Something else in that first week made me suspicious. I don't recall now what it was, since it's now two and a half years in the past, but something made me curious enough to go hunting for a death notice in the newspaper. Following my father's death, I learnt that a death notice was a legal requirement. I searched both the tabloid, and the broadsheet newspapers. My search was never going to go well: I was uncertain of the date, only able to narrow it down to within 4-5 days; I was only able to search online, because I lived in another state; even worse, I knew she traveled under several different names, and was uncertain of the spelling. Not finding any death notice given those holes in the search was hardly surprising.

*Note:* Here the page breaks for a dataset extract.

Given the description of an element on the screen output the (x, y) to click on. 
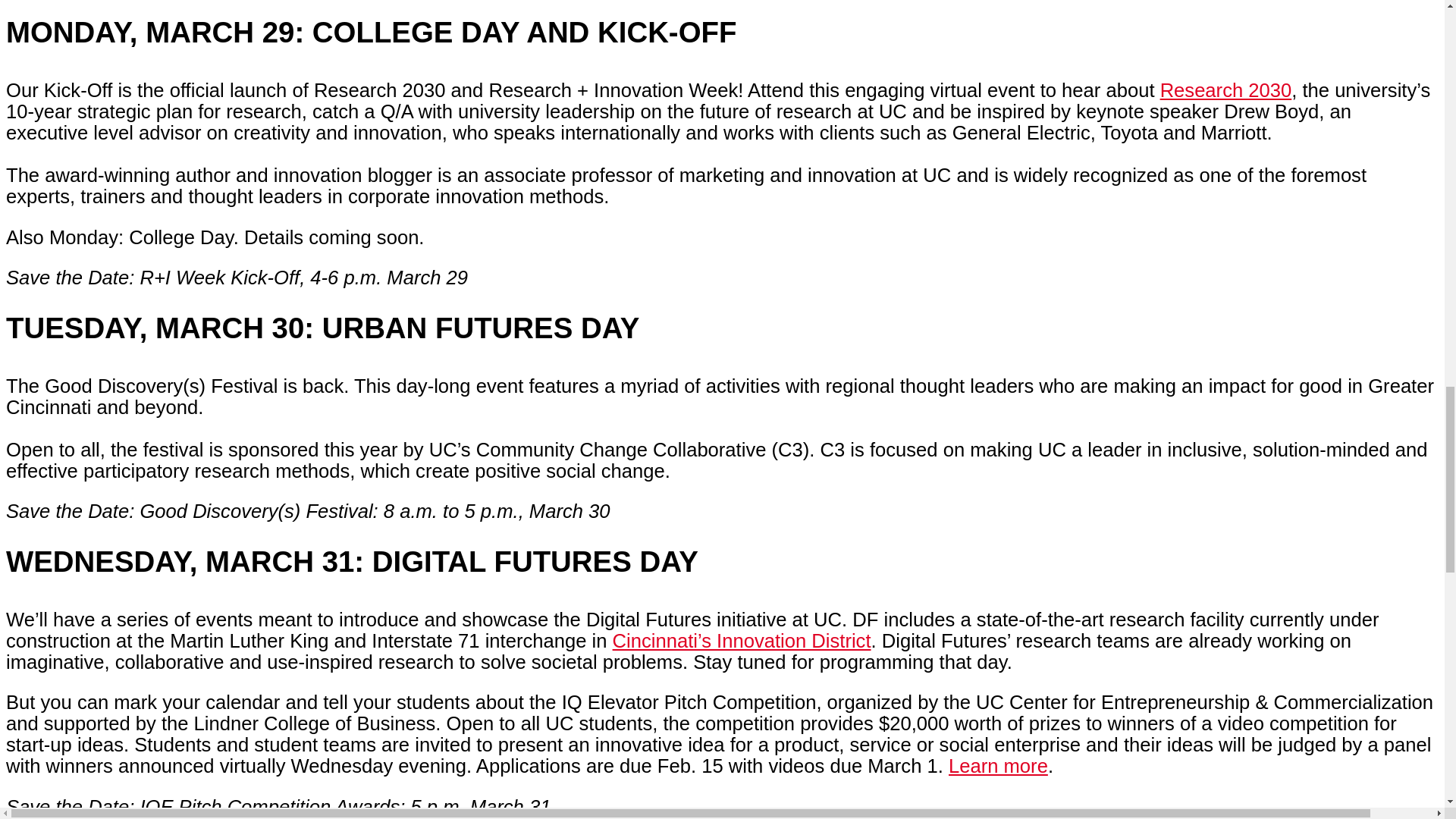
Learn more (998, 765)
Research 2030 (1226, 89)
Given the description of an element on the screen output the (x, y) to click on. 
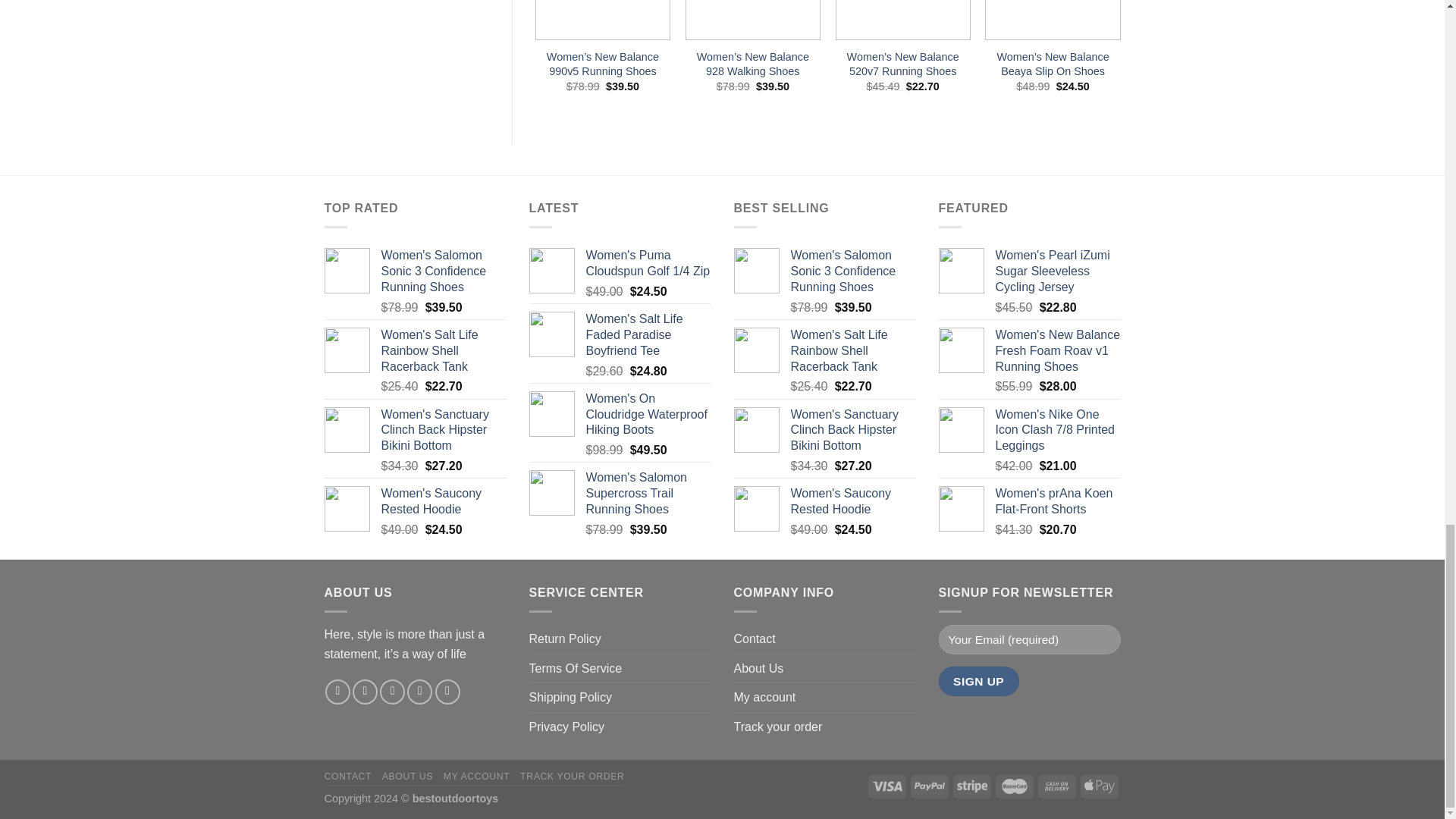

A couple of months went by, and there was a storm in blog-land.
Her final post got removed, put back, and a newer post was made by one of her "friends". I got an abusive email from the same friend for suggesting I had doubts about the official story. Someone archived her blog as it originally was, and posted it up afresh.

Almost two years went by.

Around Easter, I noticed someone was using her account in a chat website. I made an obscure reference to it on my own blog, so noone except her would know what I was referring to. She surfaced. I got a comment or two, and had an email chat. She told me things noone else could have. It was definitely her. I got a vague explanation - she'd been very sick, and when she recovered well enough to even know the blog post had been published, it was far too late. Better to leave it all in the past, and so she had.
In the last year sometime though, she'd started writing again, a new blog, a new online persona. And just like the first time, she gained readers, including some who had read her the first time around.
Just last week though, some of them began to realise the styles were similar, and did some detective work. Some digging revealed the links between then-her and now-her. And blog-land went into melt-down. She'd lied to them. She'd faked her death. She was the lowest lifeform imaginable. The righteous indignation of those who thought they deserved to be told two years ago that she'd not died was shouted from the rooftops.
But the world isn't that simple.
She'd not lied. Even though her intent when she wrote that post had been one thing, it also matched the scenario as it'd played out outside her control.
She'd not revived her old blog or told readers individually about the discrepancy because, they just didn't need to know. Those who have spoken to her since, and discussed it with her without the hysterical rantings of the blogerati have come away realising that she did what was right.

As for me, who was her friend then, I still am.
She taught me long ago friends love each other regardless of the flaws and chinks in their suits of armour. Nothing's changed.